Task brief — In the abstract on neutron-deuteron elastic scattering measurements, what energy range do the IRMM measurements cover?

Document section —
Neutron-Deuteron Elastic Scattering Measurements

Abstract

Neutron-deuteron elastic scattering is important for critical systems involving heavy water, including the CANDU (Canada Deuterium Uranium) reactor. A change of the elastic scattering angular distributions included in the ENDF/B-VI.5 evaluated data file for deuterium (and retained in ENDF/B-VII) has led to significant changes in Calculation/Experiment (C/E) for LANL critical benchmark experiments containing heavy water and a small, but noticeable, change in C/E for coolant void reactivity experiments relevant for CANDU reactors. Follow-up involved first principles nuclear model calculations to obtain revised angular distributions from Faddeev 3-body theory, state of the art nucleon-nucleon forces, three-body and magnetic moment interactions. The calculated differences which are most pronounced occur in the domain just above the onset of anisotropy at 50-100 keV. Here, earlier measurements show contradictory results about the magnitude of this anisotropy. At IRMM measurements are carried out in the energy range from 100 keV to 2 MeV to test the angular distributions of neutron-deuteron elastic scattering at angles where predictions show the largest differences (backward angles). An enriched sample (99.999% purity of deuterium ), consisting of a molded polyethylene disc 70 mm in diameter and 3 mm thick, was prepared and delivered through AECL. Measurements are performed at the GELINA facility using a new setup based on detection of scattered neutrons using two HPGe detectors. In front of each detector a B4C converter is used. Meanwhile we started another project to detect the recoiling deuterium using a state of the art TPC (time projection chamber) filled with deuterated P10 gas.

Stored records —
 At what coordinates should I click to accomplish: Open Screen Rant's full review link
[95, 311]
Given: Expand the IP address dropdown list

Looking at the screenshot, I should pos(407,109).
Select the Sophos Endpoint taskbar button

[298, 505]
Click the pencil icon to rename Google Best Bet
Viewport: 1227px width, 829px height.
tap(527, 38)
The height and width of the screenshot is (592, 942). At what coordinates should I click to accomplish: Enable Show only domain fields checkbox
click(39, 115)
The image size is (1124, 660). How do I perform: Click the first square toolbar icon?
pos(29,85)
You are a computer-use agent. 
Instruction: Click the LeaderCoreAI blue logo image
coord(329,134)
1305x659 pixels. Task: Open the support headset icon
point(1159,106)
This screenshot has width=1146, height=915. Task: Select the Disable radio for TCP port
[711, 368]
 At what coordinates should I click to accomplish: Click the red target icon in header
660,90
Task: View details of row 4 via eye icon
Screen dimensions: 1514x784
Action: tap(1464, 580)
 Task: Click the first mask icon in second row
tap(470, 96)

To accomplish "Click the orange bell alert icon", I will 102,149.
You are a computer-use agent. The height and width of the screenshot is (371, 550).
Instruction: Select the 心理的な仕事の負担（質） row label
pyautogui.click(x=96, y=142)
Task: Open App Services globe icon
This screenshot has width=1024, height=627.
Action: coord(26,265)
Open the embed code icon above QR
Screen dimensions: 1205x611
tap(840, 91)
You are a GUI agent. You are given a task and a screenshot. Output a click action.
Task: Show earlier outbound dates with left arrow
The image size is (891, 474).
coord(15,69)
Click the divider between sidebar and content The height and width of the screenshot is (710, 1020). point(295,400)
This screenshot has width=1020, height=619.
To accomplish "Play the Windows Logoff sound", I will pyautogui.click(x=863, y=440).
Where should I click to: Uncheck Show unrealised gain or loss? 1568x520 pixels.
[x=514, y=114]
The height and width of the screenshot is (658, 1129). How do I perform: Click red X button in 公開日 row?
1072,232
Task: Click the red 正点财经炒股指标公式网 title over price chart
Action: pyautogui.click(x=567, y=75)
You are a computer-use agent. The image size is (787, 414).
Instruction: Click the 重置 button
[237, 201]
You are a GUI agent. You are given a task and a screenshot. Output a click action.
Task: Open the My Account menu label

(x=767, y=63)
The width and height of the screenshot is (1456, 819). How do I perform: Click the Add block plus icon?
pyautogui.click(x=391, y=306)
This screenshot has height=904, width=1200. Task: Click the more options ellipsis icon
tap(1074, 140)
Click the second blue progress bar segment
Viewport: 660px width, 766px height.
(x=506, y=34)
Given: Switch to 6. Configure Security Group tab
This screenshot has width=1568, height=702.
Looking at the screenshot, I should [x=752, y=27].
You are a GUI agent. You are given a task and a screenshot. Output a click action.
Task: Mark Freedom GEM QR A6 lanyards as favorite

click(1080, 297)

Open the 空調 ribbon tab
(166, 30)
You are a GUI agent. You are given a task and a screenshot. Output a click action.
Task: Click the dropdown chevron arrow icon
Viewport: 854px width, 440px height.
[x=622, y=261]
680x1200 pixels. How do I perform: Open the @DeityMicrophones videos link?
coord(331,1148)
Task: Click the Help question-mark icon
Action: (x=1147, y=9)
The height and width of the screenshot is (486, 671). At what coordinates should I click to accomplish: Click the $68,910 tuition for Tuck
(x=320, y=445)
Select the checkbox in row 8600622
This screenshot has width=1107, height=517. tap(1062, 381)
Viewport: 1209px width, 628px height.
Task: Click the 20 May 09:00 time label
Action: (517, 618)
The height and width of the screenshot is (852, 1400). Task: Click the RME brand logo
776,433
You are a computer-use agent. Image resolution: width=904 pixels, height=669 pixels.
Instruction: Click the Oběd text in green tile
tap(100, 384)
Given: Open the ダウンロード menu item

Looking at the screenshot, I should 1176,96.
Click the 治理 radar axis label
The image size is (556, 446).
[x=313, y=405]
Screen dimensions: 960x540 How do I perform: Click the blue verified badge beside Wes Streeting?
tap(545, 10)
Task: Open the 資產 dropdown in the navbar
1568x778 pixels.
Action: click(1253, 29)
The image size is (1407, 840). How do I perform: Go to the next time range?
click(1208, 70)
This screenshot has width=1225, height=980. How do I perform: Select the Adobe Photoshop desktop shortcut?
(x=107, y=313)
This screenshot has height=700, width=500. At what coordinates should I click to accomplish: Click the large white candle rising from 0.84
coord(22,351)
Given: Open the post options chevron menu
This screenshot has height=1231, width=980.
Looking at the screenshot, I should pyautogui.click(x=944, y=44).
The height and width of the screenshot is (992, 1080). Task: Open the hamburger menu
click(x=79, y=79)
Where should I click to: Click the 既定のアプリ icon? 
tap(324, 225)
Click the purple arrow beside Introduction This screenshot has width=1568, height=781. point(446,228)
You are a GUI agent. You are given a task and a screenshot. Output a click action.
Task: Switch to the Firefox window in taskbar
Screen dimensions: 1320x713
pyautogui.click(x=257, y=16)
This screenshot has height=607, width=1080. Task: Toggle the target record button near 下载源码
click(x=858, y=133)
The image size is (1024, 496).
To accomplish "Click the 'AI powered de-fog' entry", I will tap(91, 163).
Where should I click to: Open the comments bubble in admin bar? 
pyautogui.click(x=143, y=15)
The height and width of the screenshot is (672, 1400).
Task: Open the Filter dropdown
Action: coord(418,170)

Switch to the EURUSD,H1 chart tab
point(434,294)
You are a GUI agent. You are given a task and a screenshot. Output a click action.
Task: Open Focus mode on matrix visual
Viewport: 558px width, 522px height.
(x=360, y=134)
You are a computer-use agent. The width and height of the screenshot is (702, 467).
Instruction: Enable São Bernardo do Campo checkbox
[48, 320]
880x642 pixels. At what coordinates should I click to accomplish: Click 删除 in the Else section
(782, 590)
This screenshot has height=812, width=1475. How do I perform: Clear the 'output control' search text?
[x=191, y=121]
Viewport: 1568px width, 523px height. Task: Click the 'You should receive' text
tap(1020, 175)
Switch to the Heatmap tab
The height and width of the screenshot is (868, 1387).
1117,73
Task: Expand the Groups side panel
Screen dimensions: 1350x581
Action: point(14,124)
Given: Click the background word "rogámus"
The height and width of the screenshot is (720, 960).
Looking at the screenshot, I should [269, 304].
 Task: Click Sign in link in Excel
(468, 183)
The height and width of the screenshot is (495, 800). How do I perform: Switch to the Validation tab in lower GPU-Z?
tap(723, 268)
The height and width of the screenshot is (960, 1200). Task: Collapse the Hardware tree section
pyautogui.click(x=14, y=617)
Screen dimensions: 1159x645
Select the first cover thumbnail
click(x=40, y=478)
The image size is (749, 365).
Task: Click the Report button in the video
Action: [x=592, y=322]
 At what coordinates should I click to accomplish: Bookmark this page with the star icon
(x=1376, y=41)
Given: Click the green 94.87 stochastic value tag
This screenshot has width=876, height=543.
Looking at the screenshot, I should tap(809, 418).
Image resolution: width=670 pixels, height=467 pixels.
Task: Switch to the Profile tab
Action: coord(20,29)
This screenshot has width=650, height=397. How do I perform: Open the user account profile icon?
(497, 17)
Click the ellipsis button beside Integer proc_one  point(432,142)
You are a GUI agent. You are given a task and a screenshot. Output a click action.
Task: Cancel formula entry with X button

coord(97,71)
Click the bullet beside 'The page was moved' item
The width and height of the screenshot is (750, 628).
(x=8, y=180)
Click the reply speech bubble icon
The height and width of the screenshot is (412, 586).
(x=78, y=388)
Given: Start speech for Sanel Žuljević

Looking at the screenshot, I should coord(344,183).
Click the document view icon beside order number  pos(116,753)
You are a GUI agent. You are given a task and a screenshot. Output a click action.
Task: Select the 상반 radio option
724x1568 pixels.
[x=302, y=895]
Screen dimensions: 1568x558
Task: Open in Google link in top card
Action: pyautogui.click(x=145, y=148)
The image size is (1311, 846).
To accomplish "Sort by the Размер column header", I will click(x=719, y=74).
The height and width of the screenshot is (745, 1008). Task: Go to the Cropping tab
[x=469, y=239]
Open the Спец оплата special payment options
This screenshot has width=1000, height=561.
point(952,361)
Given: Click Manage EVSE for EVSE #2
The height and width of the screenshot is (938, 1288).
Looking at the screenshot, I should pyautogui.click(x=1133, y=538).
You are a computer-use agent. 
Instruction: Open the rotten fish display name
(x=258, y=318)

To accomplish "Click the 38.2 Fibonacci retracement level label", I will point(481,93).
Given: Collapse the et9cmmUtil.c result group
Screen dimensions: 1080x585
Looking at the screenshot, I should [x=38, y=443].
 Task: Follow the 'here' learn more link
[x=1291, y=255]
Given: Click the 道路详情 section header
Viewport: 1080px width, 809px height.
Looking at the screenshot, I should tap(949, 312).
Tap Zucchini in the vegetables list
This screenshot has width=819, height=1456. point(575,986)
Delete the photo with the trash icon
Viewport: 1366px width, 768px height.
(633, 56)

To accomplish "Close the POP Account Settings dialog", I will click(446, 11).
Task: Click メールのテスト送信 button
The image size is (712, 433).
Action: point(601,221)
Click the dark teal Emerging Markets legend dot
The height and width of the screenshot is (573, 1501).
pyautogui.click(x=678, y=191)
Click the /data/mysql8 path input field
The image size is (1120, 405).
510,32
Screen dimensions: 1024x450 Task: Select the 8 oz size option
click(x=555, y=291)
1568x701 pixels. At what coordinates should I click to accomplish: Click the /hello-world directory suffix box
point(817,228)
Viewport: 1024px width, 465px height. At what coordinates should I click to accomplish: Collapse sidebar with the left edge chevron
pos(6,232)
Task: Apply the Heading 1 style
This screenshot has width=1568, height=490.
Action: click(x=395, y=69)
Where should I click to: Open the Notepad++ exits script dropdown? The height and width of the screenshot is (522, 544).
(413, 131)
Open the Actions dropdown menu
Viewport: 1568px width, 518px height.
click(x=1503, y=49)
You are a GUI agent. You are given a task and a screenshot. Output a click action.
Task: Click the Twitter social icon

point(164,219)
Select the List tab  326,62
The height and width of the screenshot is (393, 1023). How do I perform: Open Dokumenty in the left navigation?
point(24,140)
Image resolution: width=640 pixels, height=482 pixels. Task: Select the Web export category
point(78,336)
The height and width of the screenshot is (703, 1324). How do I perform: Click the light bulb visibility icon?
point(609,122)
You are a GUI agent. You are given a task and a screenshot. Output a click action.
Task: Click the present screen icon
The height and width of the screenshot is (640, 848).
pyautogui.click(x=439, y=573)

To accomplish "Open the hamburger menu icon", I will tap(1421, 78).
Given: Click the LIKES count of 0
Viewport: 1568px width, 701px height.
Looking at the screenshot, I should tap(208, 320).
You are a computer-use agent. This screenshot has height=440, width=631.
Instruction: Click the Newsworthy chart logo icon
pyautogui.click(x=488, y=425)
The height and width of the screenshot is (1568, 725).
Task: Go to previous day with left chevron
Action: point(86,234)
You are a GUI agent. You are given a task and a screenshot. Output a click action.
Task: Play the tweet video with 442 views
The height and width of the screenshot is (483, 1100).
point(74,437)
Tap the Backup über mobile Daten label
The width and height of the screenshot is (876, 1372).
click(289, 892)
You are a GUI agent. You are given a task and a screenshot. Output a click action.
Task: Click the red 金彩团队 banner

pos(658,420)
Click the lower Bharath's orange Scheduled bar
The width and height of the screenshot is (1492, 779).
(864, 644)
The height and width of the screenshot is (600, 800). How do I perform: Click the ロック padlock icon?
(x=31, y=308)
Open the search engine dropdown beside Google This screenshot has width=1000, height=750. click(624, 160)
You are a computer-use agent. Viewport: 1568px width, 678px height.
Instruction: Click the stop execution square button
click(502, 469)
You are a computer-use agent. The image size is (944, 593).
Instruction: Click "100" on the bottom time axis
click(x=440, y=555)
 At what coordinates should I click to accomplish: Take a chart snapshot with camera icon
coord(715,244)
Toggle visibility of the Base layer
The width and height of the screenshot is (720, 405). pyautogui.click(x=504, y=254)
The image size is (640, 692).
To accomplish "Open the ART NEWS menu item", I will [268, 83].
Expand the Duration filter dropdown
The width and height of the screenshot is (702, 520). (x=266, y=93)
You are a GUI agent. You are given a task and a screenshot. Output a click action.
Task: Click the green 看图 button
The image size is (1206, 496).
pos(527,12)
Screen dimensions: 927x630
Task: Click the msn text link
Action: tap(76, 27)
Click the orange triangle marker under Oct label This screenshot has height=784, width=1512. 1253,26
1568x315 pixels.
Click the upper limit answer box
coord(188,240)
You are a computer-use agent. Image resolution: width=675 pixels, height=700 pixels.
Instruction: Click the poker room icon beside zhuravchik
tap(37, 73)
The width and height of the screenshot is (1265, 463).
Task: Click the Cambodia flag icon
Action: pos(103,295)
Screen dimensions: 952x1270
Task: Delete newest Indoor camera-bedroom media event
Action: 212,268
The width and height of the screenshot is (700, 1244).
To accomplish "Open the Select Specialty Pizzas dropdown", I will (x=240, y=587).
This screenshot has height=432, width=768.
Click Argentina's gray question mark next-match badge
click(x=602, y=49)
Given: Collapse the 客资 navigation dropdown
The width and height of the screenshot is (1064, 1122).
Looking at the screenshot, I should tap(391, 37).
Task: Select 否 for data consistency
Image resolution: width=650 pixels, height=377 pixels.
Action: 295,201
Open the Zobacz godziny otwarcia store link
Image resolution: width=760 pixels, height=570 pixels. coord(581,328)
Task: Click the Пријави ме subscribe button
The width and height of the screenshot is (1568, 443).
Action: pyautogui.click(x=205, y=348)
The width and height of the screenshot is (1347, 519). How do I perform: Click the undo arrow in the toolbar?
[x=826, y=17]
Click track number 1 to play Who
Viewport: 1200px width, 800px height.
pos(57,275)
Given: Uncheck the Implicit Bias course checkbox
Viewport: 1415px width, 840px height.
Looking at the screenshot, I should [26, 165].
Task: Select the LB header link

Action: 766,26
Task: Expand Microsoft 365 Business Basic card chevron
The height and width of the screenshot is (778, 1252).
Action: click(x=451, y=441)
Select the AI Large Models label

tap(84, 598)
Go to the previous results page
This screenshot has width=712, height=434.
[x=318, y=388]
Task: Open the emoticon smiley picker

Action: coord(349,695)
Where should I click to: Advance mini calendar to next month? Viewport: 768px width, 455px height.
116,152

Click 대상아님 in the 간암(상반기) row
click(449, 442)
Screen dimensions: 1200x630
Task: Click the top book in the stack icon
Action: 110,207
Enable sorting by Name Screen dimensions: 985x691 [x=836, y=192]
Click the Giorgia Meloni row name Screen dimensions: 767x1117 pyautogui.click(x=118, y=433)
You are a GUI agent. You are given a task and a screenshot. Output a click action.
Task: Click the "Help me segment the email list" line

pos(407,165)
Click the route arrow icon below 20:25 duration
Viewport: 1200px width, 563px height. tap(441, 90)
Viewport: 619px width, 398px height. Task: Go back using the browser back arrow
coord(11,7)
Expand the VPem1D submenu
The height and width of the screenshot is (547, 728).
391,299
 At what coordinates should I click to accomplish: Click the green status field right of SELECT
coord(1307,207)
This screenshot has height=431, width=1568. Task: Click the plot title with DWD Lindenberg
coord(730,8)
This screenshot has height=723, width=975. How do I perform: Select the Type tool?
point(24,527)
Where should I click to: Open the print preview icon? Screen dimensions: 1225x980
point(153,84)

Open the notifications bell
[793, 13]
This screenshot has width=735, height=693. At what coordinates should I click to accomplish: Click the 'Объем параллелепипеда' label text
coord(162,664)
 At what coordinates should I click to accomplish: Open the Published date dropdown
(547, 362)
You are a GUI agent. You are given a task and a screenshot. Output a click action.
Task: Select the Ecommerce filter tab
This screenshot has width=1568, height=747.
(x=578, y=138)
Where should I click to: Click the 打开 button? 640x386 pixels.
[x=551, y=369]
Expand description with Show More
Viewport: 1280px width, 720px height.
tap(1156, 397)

Result below — 100 keV to 2 MeV